Can you rescale the data below by copying every line, requests included, with each coordinate in the answers multiplied by 0.35 and rounded to a whole number (halves round up)? Leave the pictures out of your answer.

§

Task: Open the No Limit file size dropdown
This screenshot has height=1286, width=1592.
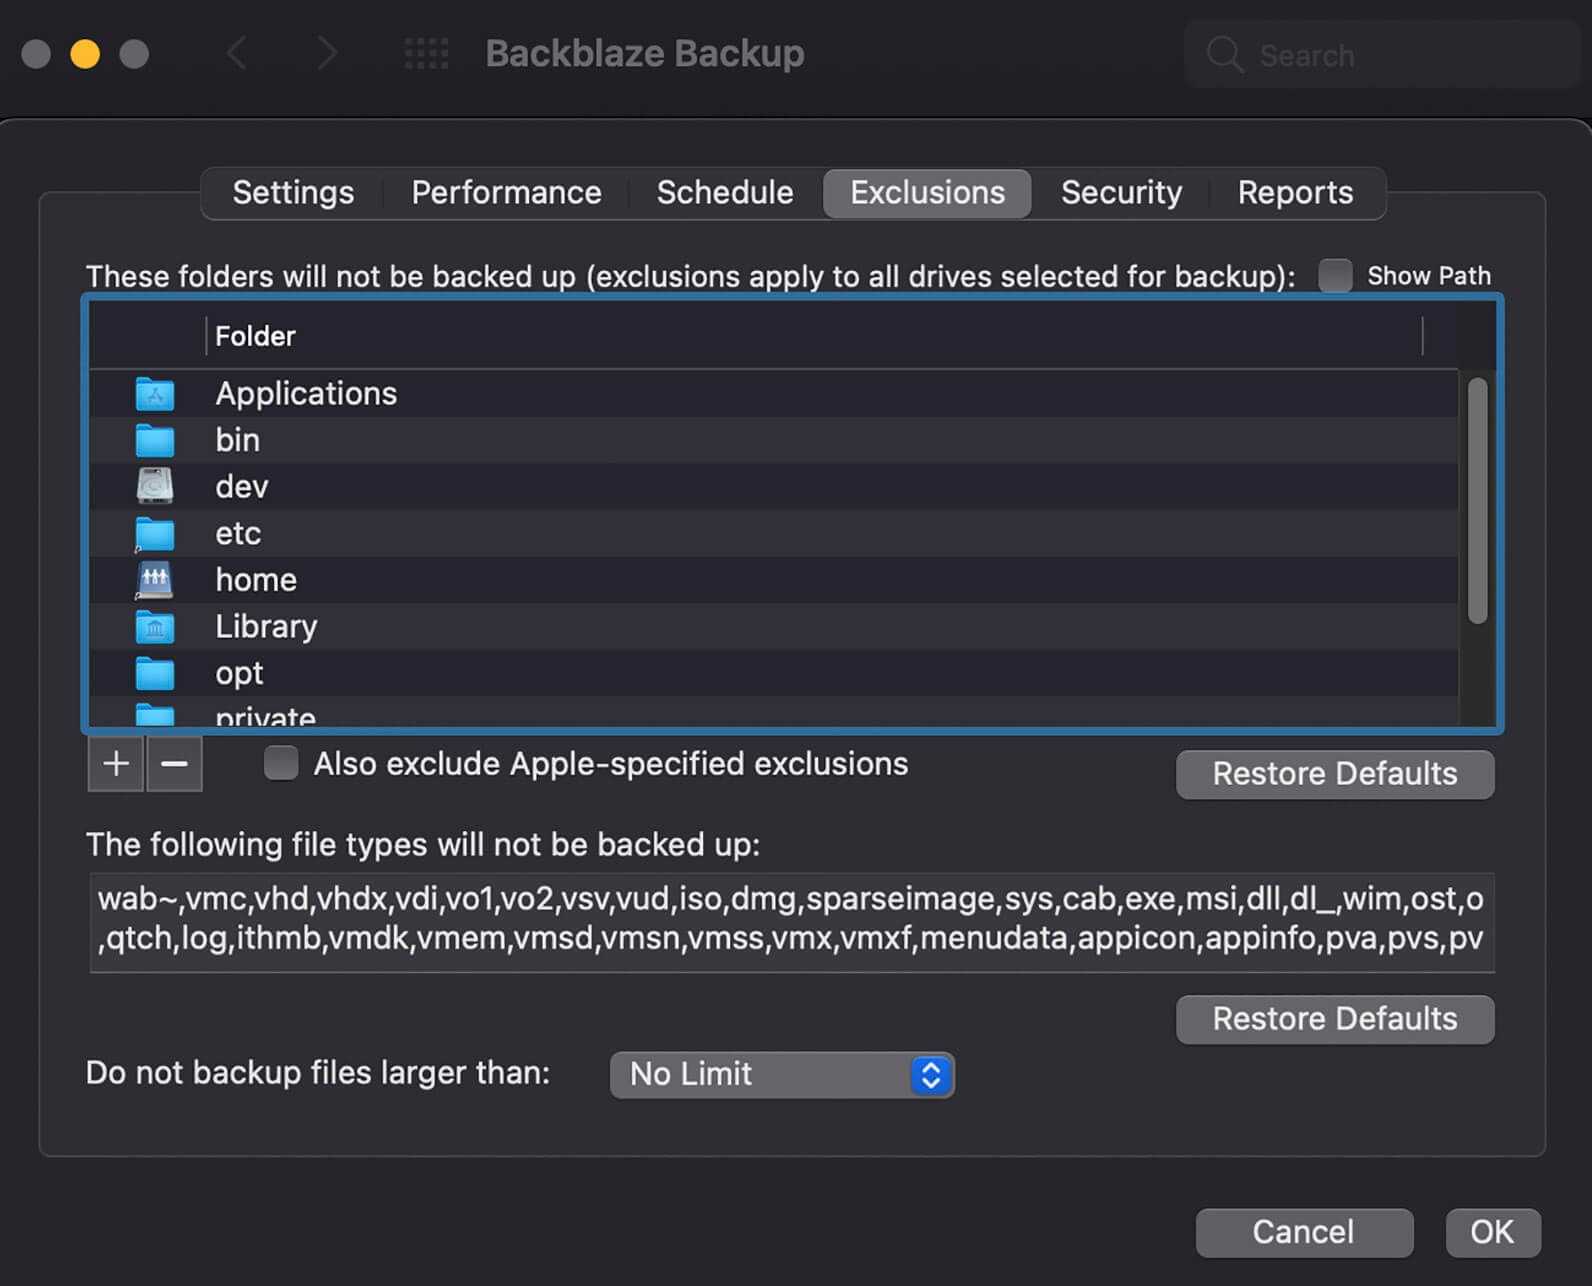Action: [781, 1075]
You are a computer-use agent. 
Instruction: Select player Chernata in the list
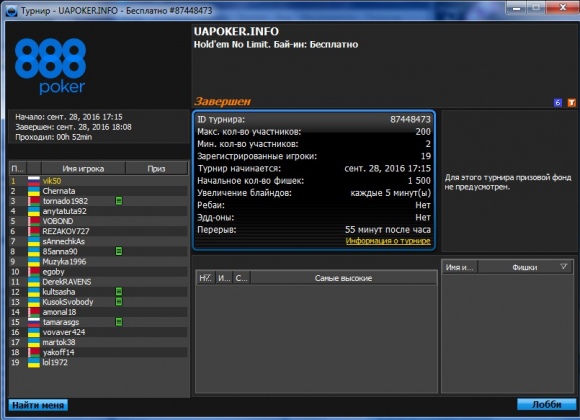[98, 191]
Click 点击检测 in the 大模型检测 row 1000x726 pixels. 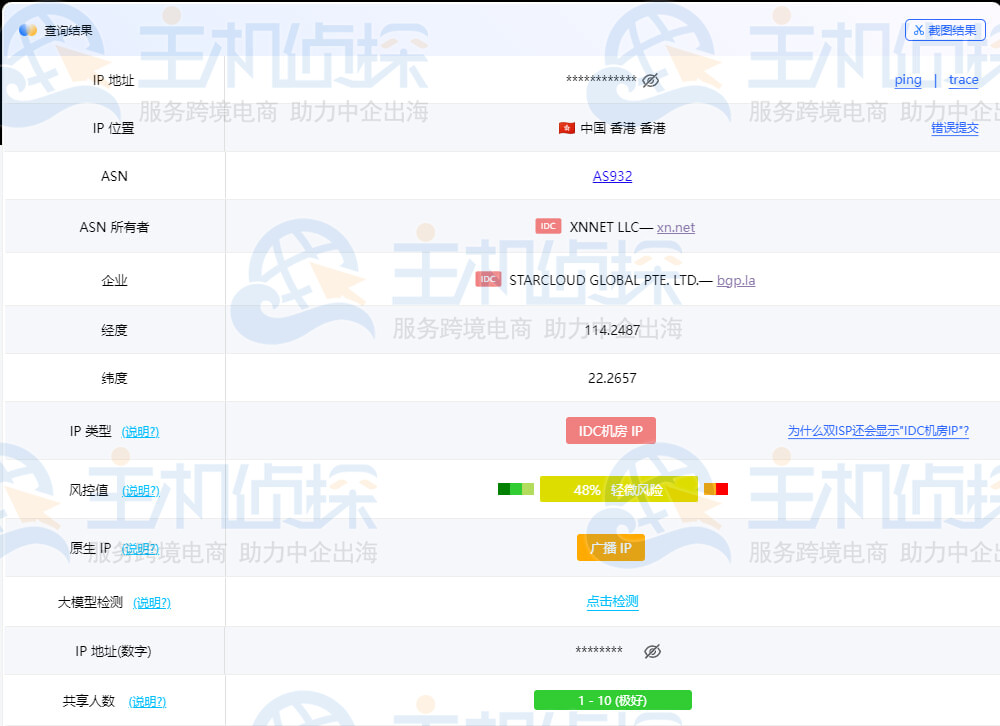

§

# RESULT OF THIS TASK
Task: Open the No Limit file size dropdown
This screenshot has height=1286, width=1592.
Action: [273, 376]
You are a computer-use agent. 
Instruction: Select player Chernata in the list
[34, 67]
Click 点击检测 in the 大模型检测 row 1000x726 pixels. 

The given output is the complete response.